Although it is a perspective without which ethical discussions are incomplete at best, and disastrous at worst, evolutionary approaches to ethics must be part of a broader, consilient framework, both inside and outside of academia, if these approaches are to assist us in bringing about greater well-being. The reason for this is that evolutionary awareness—and science, in general—are systems of informing humans about the way the world works. As Sam Harris suggested in The Moral Landscape (2010), science has the power not only to describe reality, but also to inform us as to what is moral and what is immoral (provided that we accept certain utilitarian ethical foundations such as the promotion of happiness, flourishing, and well-being—all of which fall into Haidt's (2012) “Care/Harm” foundation of morality). Likewise, G. G. Simpson (1951) proposed that if there is any ethical lesson that we can learn from the evolutionary process, it is that of the acquisition, dissemination, and the responsible stewardship of knowledge. Harris's and Simpson's ethical stances both rely on knowledge and the methodology of science to illuminate our perspective and guide our decisions in a manner that is ethically sound.

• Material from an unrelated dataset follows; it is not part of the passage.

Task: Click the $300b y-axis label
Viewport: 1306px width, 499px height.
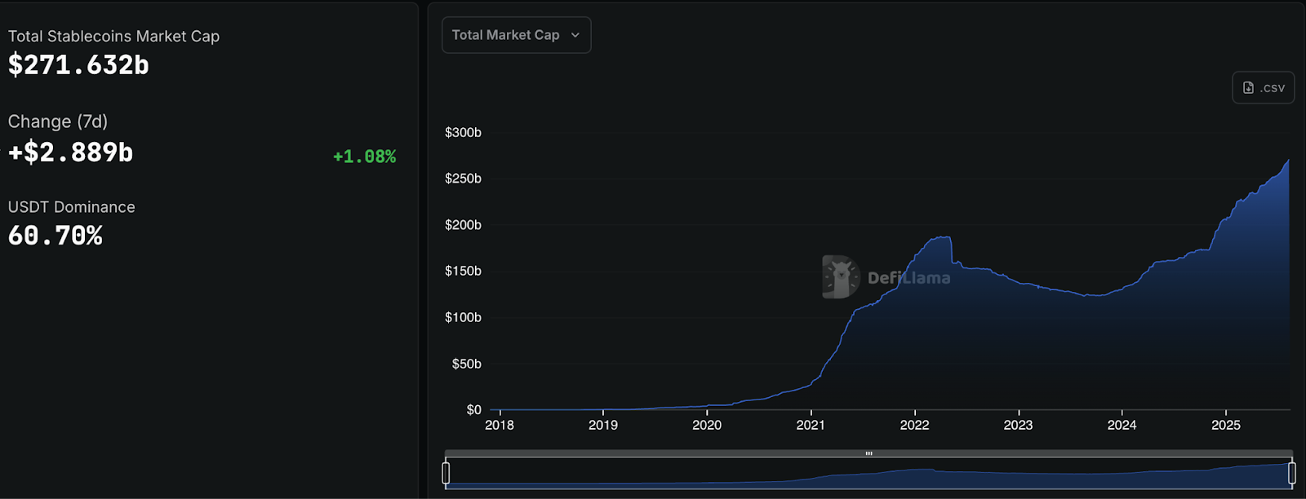Action: click(463, 132)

Scientific knowledge, however, can be parasitized by selfish human tendencies to gain power over others or to inflict pain. Harris posits that because science often shows us the very steps that are needed to bring about human well-being, it can be said to “determine” human values. The counter argument is that science can also show us how to increase pain and suffering, as is exemplified by the ingenious scientist-torturers of the Middle Ages, devising the most innovative inventions for inflicting cruelty on heretics, apostates, and blasphemers (Pinker, 2011), the considerable talent that went into the design of Zyklon B, the gas that would later be used in Nazi gas chambers, and, of course, the design of the atom and hydrogen bombs. This is why the scientific mindset is not inherently moral or immoral. We agree with Harris that, as an institution, science should be allowed—and, indeed, it should be exhorted—to facilitate the flourishing of human and non-human sentient beings. However, at least semantically, the various steps needed to be taken toward that betterment—as discovered or discoverable by science—are not values in themselves. Instead, they are the implementations of values—in this case, the increase of human and non-human well-being, pleasure, happiness, longevity, and contentment.

Because scientific knowledge is necessary but not sufficient for the advancement of human and non-human well-being, academic fields on the border between science and ethics are required. We hope that the framework we have advanced here may give rise to such a discipline in the evolutionary sciences—namely, a discipline that synthesizes knowledge from evolutionary, biological, and philosophical fields. The potential danger of such investigations is that the flip-side of knowing how to better our lives also means knowing how to make them worse. For this reason, ethically-minded academic fields must not neglect to share knowledge and collaborate with various social-workers' groups, nursing organizations, and charitable foundations to occasionally get up from the armchair of philosophical ethics and work on “real world” problems.